午後4時すぎ。副代表の石丸志門さんが、代表の平本淳也さんの肩を何度もたたきました。「やったぞ、やったぞ」。両手で顔を押さえる平本さんの肩に、手を添える石丸さん。「ここからだ」と噛みしめるように声をかけました。平本さんの目から、涙があふれます。
タオルで涙をぬぐい、口元を覆いながら、平本さんは語りました。
「励まし合いながら、重圧もある中で、毎日ギリギリで生きていく中で、今僕たちに最も必要なメッセージがこの会見、今日、今聞けたことによって…。満足してはいません。これからなんで。ただ大きな一歩、とてつもない大きな一歩」
■国連の会見で「大きな動きが見えた」
この直後、日本記者クラブで会見を開いた7人は改めて、国連人権理事会の専門家の発言について印象を語りました。
平本淳也さん
「真摯(しんし)に受け止めてくれたこと、僕たちに勇気をくれたという印象で今、受け取って。メンバー(は)、それをうれしさ、勇気という形で共有していることと思います」
二本樹顕理さん
「活動を始めた時は本当に、一個人の声が一体届くのだろうか、この活動がどこに向かっていくのか、非常に不安な部分もあったんですけれども、本当に今日の国連の会見をもってして、大きな動きが見えた」
「一個人の声でも、集まって集約すれば大きなものになっていくと目の当たりにした次第です」
■事務所「メンタルケア」の実態は?
約2時間の会見の中では、「国連の会見で『ジャニーズ事務所による被害者へのメンタルケアが不十分』とありました。具体的に何が不十分なのか」と質問が上がりました。
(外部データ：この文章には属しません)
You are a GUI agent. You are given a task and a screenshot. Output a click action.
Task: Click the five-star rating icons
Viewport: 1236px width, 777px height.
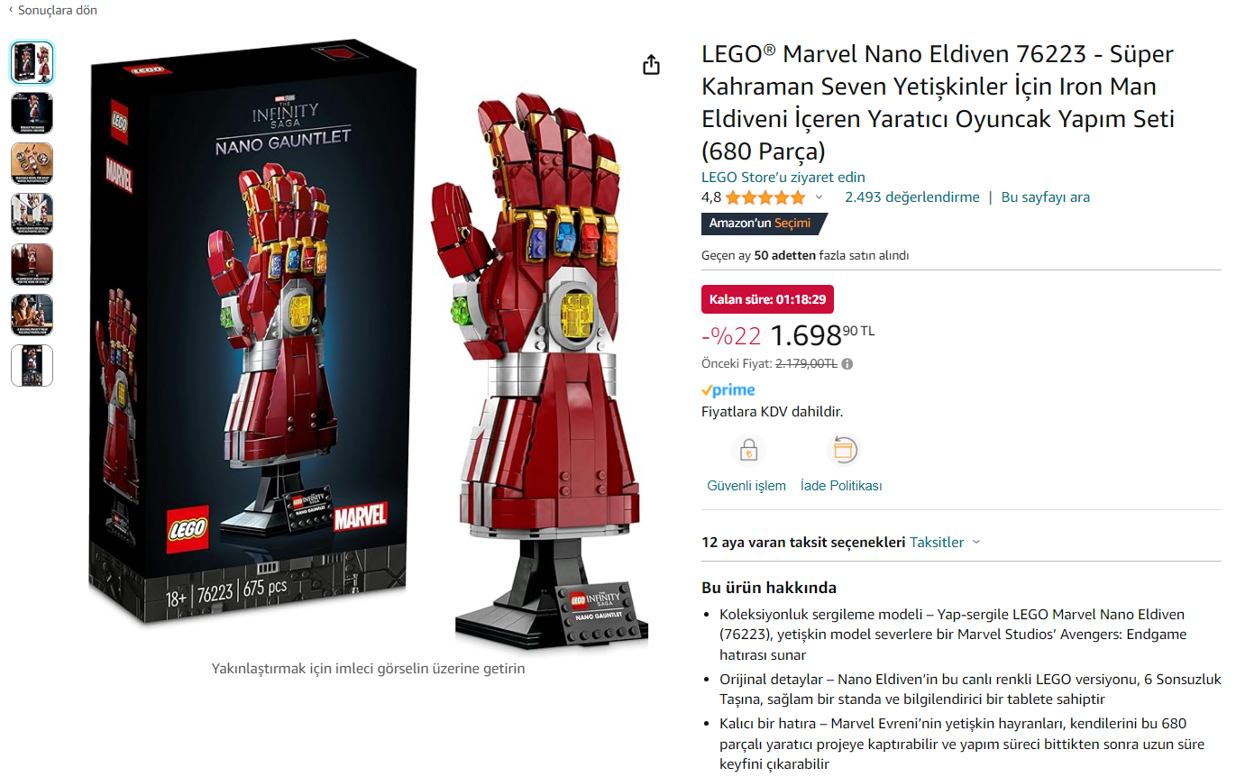coord(765,197)
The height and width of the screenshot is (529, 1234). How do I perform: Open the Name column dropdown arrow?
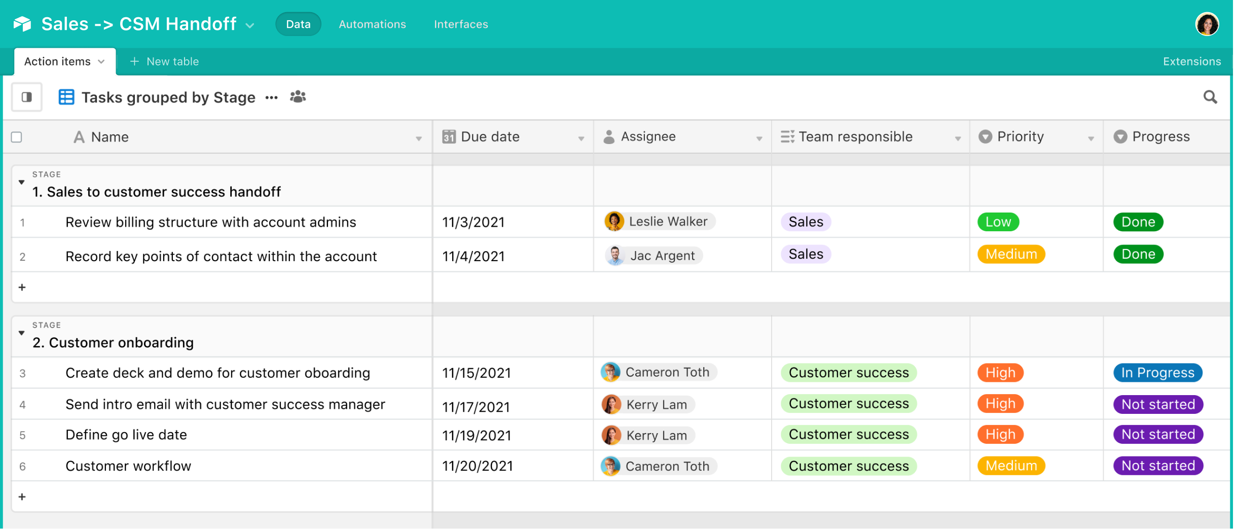click(x=419, y=138)
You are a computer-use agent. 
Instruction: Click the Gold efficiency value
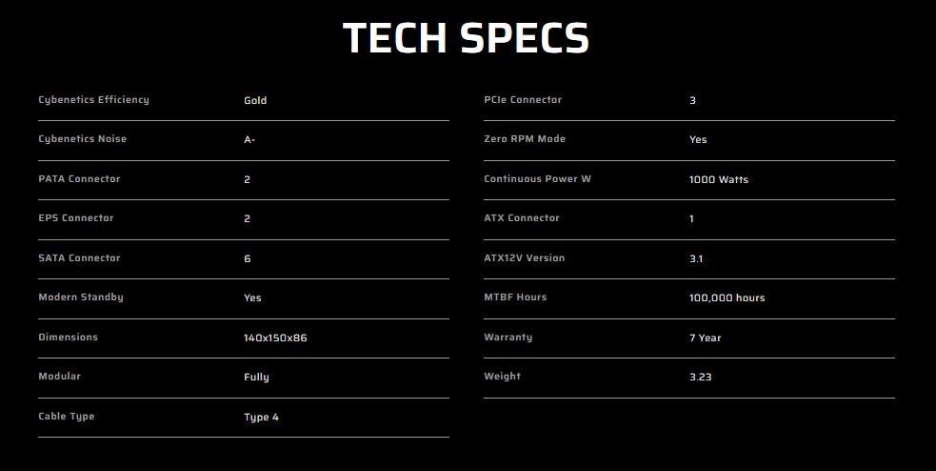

これに対して代表の平本さんは「(メンタルケアについては)全く何もないので、どこをどう評価していいのか、どこをどう答えればいいのかさえ分かりません」と困惑しつつ、自身の経験を明かしました。
「心のケア(のメールを相談窓口に)送ったんですよ。(すると)返ってきた返事が『ご希望でしたらカウンセラーをご紹介します。質問とメッセージについては1週間以内にお返事いたします』ということでしたが、2か月たってもまだ返事は来ません」
「ケアされるどころか、ものすごいけなされているみたいな」メンタルケアは全くされていない、と訴えました。